Education is my passion, but it infuriates me when I hear my classmates are thrilled because they finally received a whiteboard. One teacher was tickled, because it replaced a piece of paneling painted in chalkboard paint. This would not be tolerated in the business world. So, Obama is once again, spending our (my) money on WHAT? How about focusing on preventative measures: the parents. This is only a teacher problem when we are the sole education providers as opposed to those students from less socio economic challenged areas. Don Tapscott in Grown Up Net declares this is the smartest generation ever, to which I do not argue; however, for those in this generation and upcoming generation without technology, how are we to provide students with the skills necessary to be productive in this society. Where is the technology in the schools?

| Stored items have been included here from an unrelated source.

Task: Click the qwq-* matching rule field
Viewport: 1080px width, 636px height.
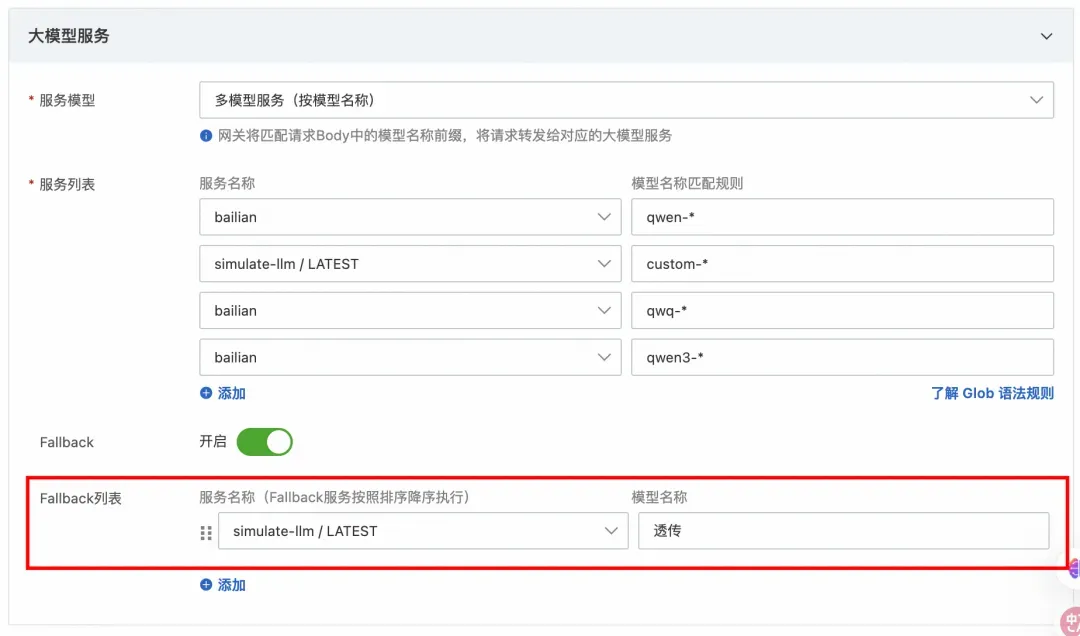Action: 842,311
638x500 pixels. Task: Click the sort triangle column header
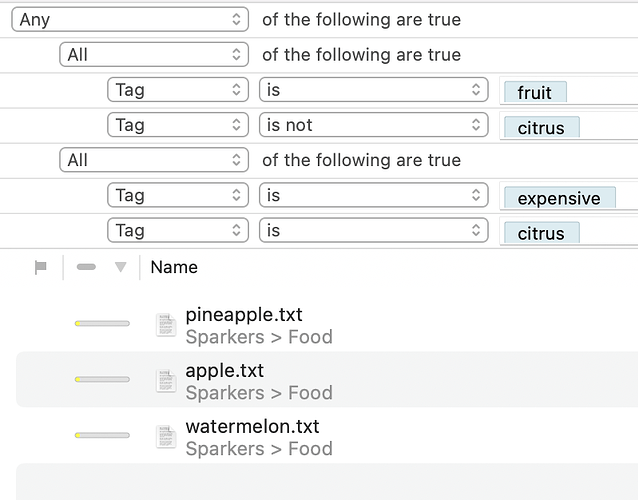point(120,267)
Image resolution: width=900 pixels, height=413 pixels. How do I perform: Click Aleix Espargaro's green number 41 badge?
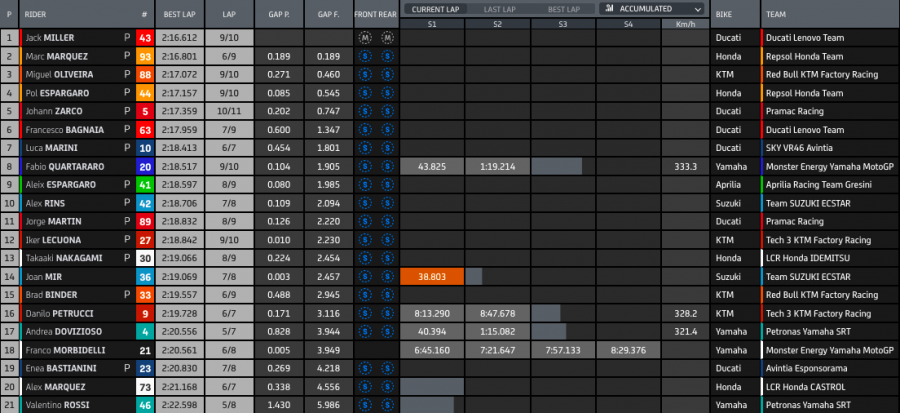[x=145, y=185]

I recently discovered from my colleagues that there are government jobs in Illinois for a “State Test Police” if you will, to sit in a classroom during the state tests and monitor the classroom. They slip in during the testing (not introducing themselves), sit in the classroom, and children have no clue what is going on,,,as they are under stress taking a test! I want to know how much are we paying these people? I can think of much better ways for educational spending! And, finally, I heard of school districts prohibiting reading chapter books until after ISAT (Illinois Standard Achievement Tests)-that wouldn’t be until March! Until then it is skill and drill-teaching toward a test. A stronger reign on government will also inevitably choke the fundamentals of a solid education from our students. Upon graduation, they will be able to take a test, but having skills applicable to the 21st century, I think not.